La visita e gli strumenti

La visita e gli strumenti

Il percorso che intraprendo con le persone, inizia da un colloquio di circa un’ora, e prevede poi una serie di incontri, a cadenza da stabilire. L’obiettivo è innanzitutto quello di capirsi, comprendere le ragioni reali del desiderio di un diverso percorso alimentare, studiare una dieta personalizzata e sperimentarla. L’obiettivo a lungo termine è fare del rapporto con il cibo una fonte di benessere, di soddisfazione, di una nuova consapevolezza del proprio corpo e del gesto di nutrirsi.

 

La prima visita consiste in:

  • colloquio conoscitivo, per valutare lo stato nutrizionale generale
  • intervista dettagliata per valutare le abitudini alimentari, gusti e preferenze
  • eventuale visione di esami medici
  • rilevazione dei parametri antropometrici (altezza, peso, circonferenze, plicometria)
  • valutazione del metabolismo basale
  • bioimpedenziometria (determinazione della composizione corporea, massa magra, grassa, liquidi)

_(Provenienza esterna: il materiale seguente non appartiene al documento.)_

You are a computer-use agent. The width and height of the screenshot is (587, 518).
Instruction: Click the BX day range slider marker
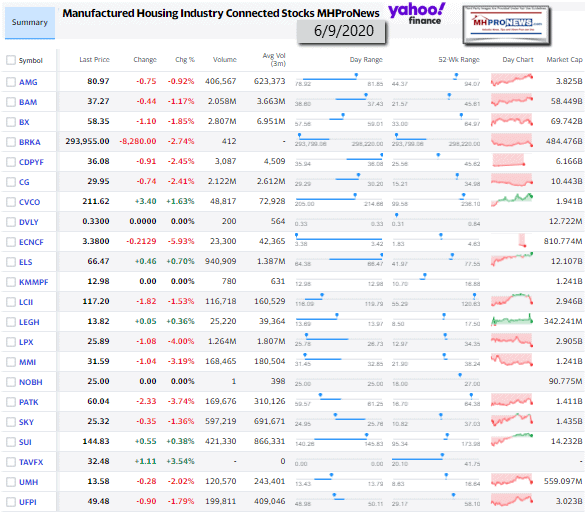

Al termine di questa prima visita (se non vengono rilevate controindicazioni) viene rilasciata un dieta depurativa di pochi giorni con lo scopo di pulire l’organismo.

Un organismo depurato dimagrisce meglio.

 

Il secondo incontro

Dopo circa una settimana si svolge un secondo colloquio, più breve, il cui scopo è principalmente quello di discutere un programma alimentare personalizzato preparato sulla base delle informazioni ottenute dalla prima visita e dei desideri e degli obiettivi della persona.

 

Controlli periodici

Viene, inoltre, stabilito un calendario di controlli periodici per verificare assieme i cambiamenti nello stato generale, i progressi e la composizione corporea, sempre tramite bioimpedenziometria.

 

Gli strumenti

Misurazioni antropometriche

    • Determinazione del peso, altezza, circonferenze corporee (vita, fianchi, coscia, braccio)

Plicometria

    • Uno strumento dedicato permette di rilevare la consistenza delle principali pliche cutanee, nella fattispecie la plica sottoscapolare e la triplicale.

Bioimpedenziometria

    • Uno strumento sofisticato permette di determinare la composizione corporea suddivisa in massa magra, massa grassa, acqua corporea (nei vari distretti) in modo da poter stabilire qual è il peso ideale e, grazie all’interpretazione del nutrizionista, come è possibile raggiungerlo.
    • L’uso della bioimpedenziometria nel contesto di una dieta comporta una serie di vantaggi:- discriminare durante la perdita di peso, se sta diminuendo la Massa Grassa o più semplicemente i liquidi corporei o entrambi;- valutare la quantità di massa muscolare in funzione di una adeguata alimentazione e un’ attività sportiva finalizzata alla tonificazione muscolare (si assiste in tal caso ad un aumento di peso, ma di qualità);- spiegare perché dopo un allenamento costante nel tempo e una dieta l’ago della bilancia stenta a scendere, ma le circonferenze (vita, fianchi) diminuiscono (grazie all’aumento della massa muscolare e una diminuzione della massa grassa).